Alys thought her sister had developed a rather stuffy manner of speech all of a sudden. Her cheeks were pink as well. Did she find Theodore Bliven charming? “I believe gentlemen make the most amusing bets at clubs. Do you like to make bets?”
She heard a squeak and glanced at Rose, afraid it had really been a wheeze, the start of an attack, but realized the noise had been a horrified one and came from her mother. “Not that I mean to imply you are a gambler, sir.”
His dimples showed. “Once again I am the source of your discomposure, Miss Redcake.”
“I was merely attempting to ascertain your type of humor, sir.
Everyone at this table enjoys a good laugh.” Except Gawain, perhaps, though that wasn’t always true.
“I did witness a three-thousand-pound bet once, between two young gentlemen.”
“Good heavens,” Rose said, “it must have been very important.”
“Only in the financial sense. The bet was over which of their sisters’ cats had the most whiskers. Emissaries were sent to do the counting. I remember it most particularly because one of the sisters in question ended up marrying the man who counted.”
“Oh dear,” said their mother faintly.
Sir Bartley chuckled loudly. “Capital fun! I cannot say my club gets up to such hijinks.”
“Not every day is such fun, I admit. I prefer a greater variety in my dining options, for one thing.”
“Alys is a wonderful cook,” her mother said.
“I don’t cook at all, actually,” Alys said. “I bake.”
“But when you were younger—” her mother said, then stopped, perhaps because her father narrowed his eyes.
Alys supposed wealthy young ladies never saw a kitchen, much less learned to cook.
“I did know you baked,” said Mr. Bliven in an ostentatious tone that made clear he knew he was being gracious. “I’ve had the honor of tasting your cakes a time or two. That chocolate cake last night was quite deliciously rich.”

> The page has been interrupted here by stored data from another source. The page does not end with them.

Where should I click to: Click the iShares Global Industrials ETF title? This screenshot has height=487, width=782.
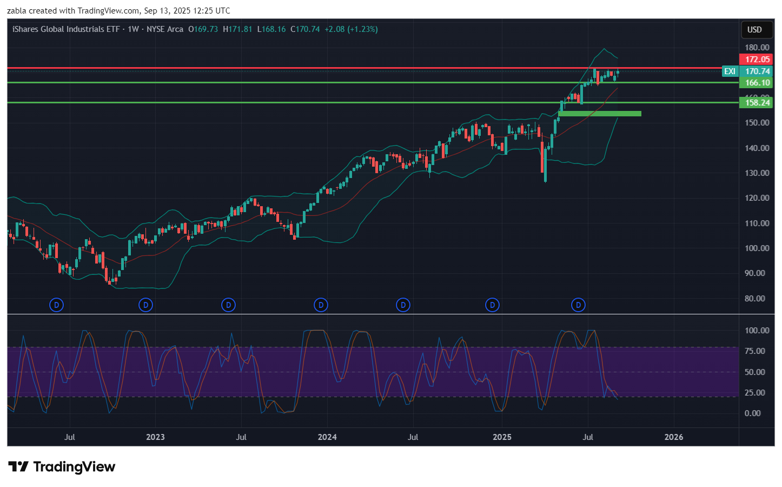[66, 29]
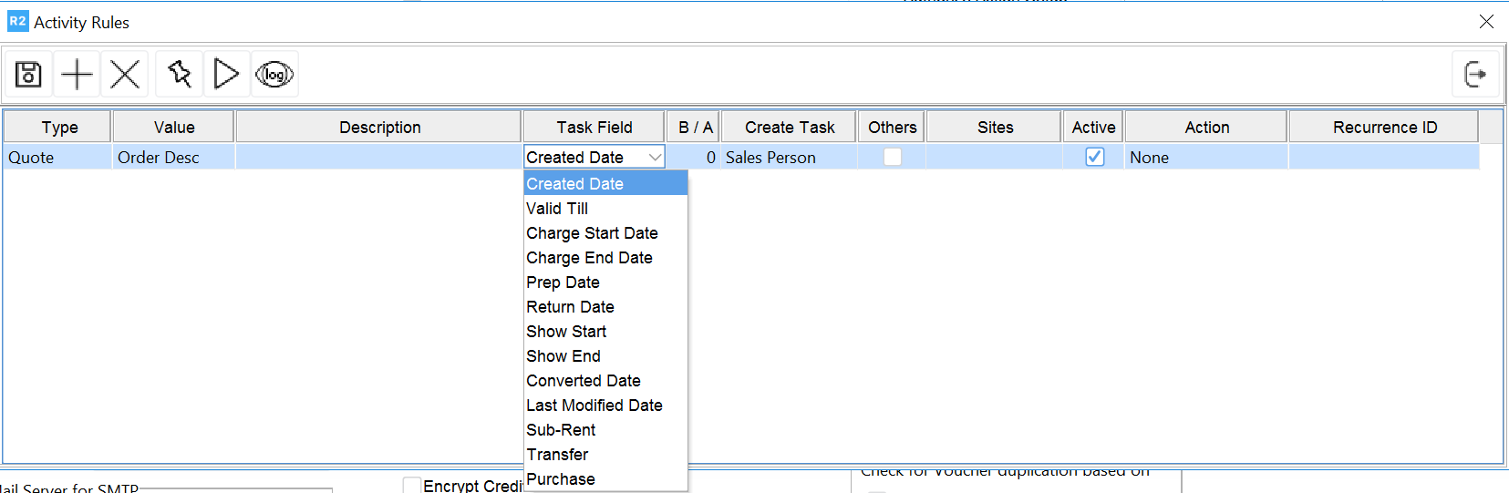
Task: Collapse the Task Field dropdown arrow
Action: coord(655,157)
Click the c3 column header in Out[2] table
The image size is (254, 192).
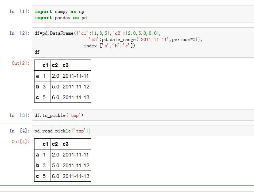point(66,65)
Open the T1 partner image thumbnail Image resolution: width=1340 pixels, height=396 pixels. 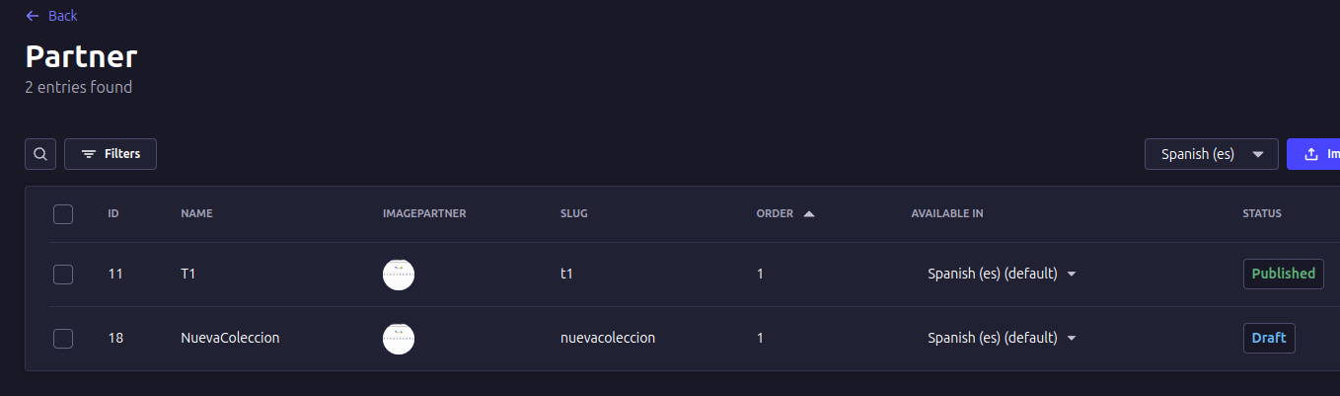(398, 275)
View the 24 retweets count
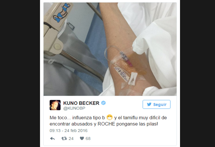This screenshot has width=215, height=147. tap(71, 139)
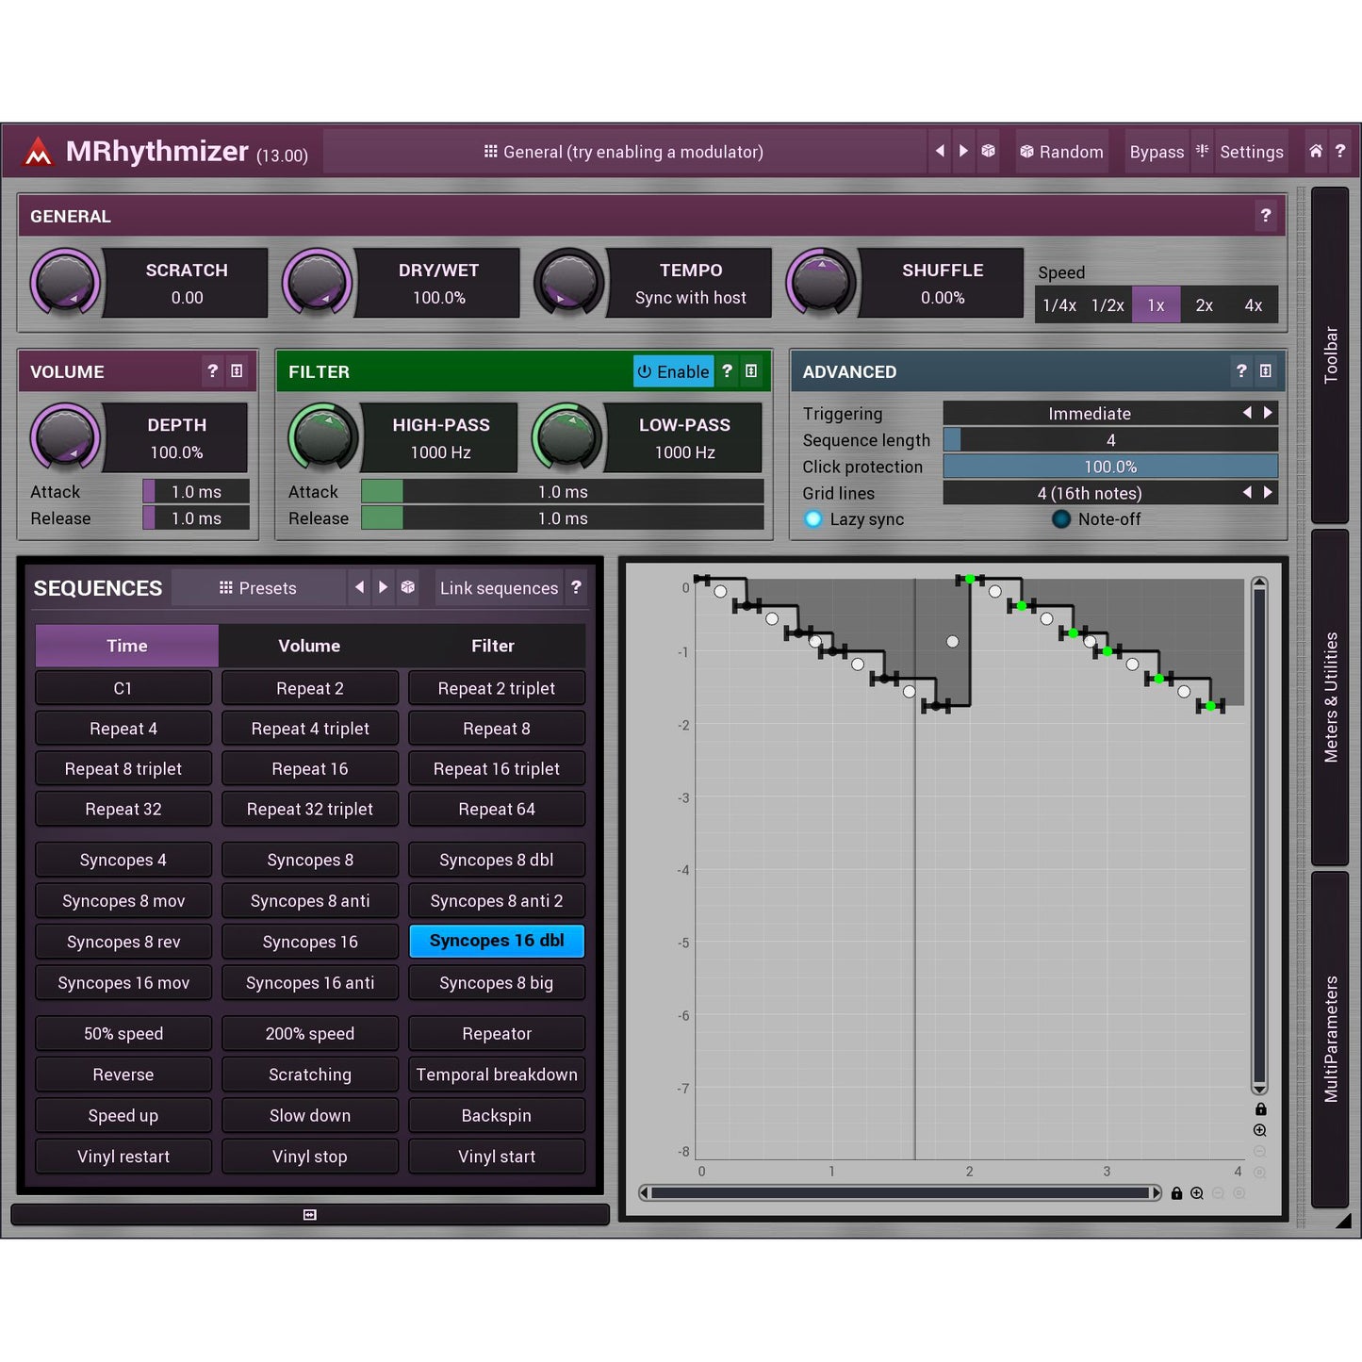Viewport: 1362px width, 1362px height.
Task: Select the Vinyl stop sequence preset
Action: [309, 1157]
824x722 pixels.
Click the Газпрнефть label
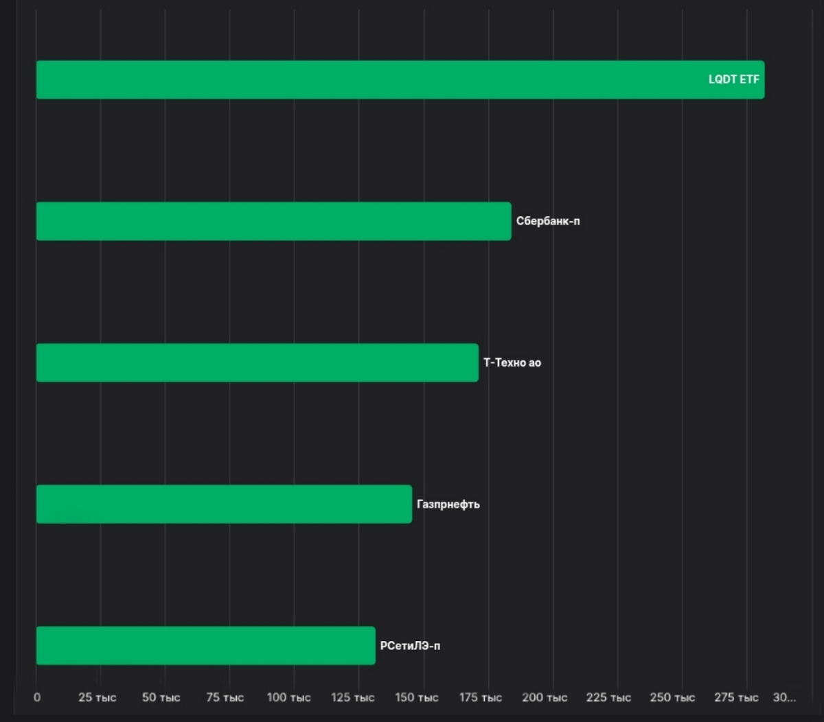click(x=448, y=504)
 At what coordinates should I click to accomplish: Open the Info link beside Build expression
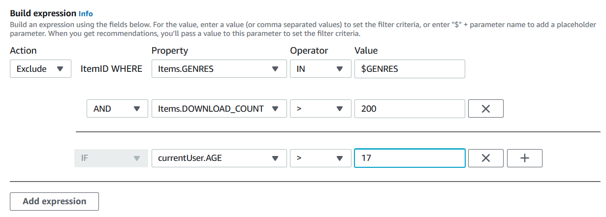(86, 14)
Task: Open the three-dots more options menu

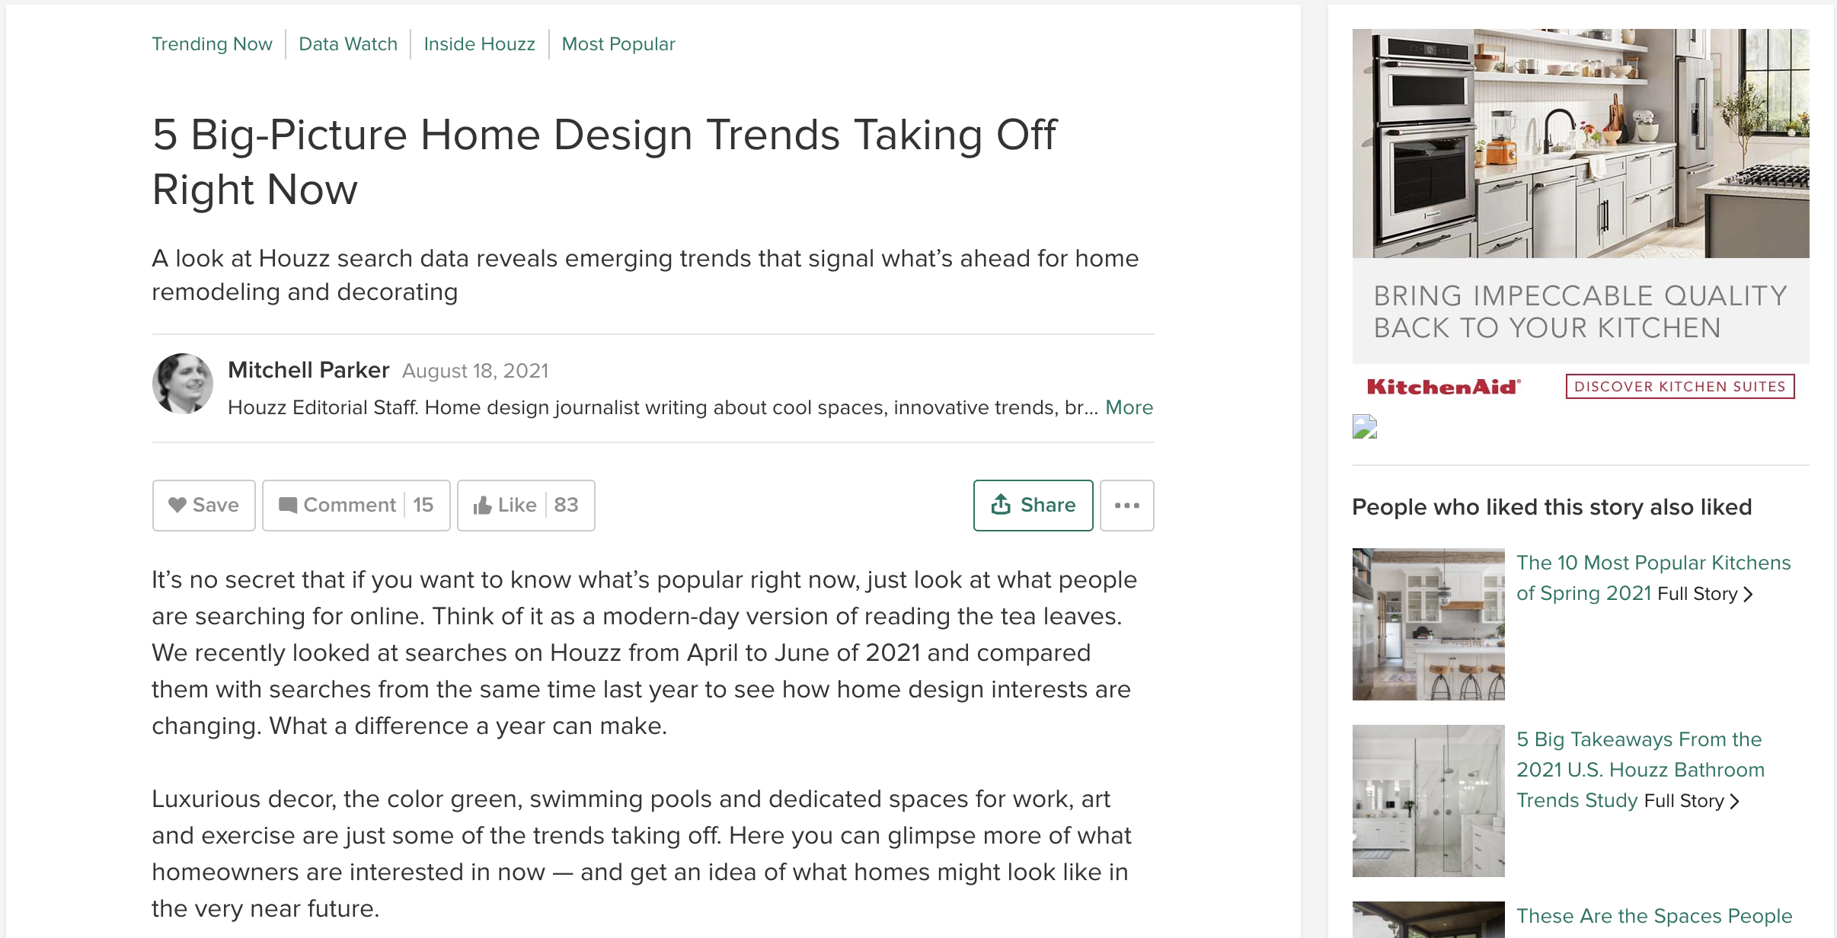Action: coord(1127,506)
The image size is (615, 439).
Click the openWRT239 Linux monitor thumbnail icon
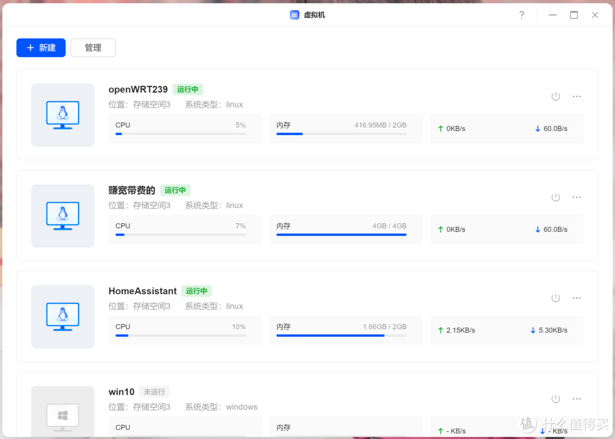63,115
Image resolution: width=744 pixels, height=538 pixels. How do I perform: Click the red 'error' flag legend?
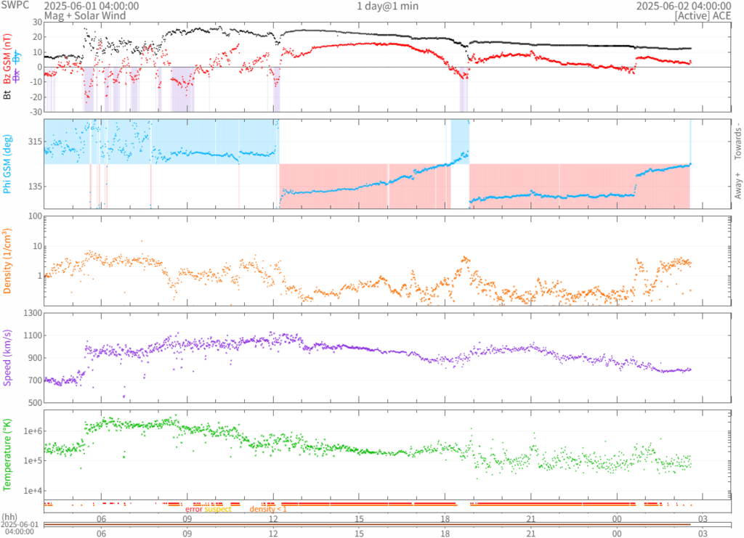coord(193,509)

“Are you a fan of chocolate, Mr. Bliven?” Matilda set her spoon to the side of her bowl. “I find many gentlemen are not.”
“I like it excessively,” he said, patting his waistcoat.
“What other enjoyments have you?” Alys asked, then realized that could be a very improper question.
He dimpled, but took the high road. “I enjoy riding and a variety of outdoor pursuits as well as reading and talking politics. Hatbrook would call me a gossip, but that’s a rather womanish term, I think.”
“I expect I like gossip too,” she said, “but not so much about people I know, as people who are in the news, that kind of thing.”
“I like both,” he said decidedly, as the fish course was brought in.
“Ah, sole. I do love a good fish.”
“You enjoy food,” Matilda said.
“Why wouldn’t I? Though not so much as Hatbrook. He leans to the pastry line, but he’s quite an aficionado.” He winked at Alys.
After that, she gave up and left the floor to Matilda. Mr. Bliven clearly knew, or thought he knew, that she was more interested in his friend. Sadly, Mr. Bliven was apparently within her marital prospects while the marquess was not. And Lady Lillian had said she should at least become engaged to smooth her sisters’ paths, even if she broke the engagement off later. Theodore Bliven would probably not have minded a broken engagement very much, but she could see Matilda was genuinely intrigued by him.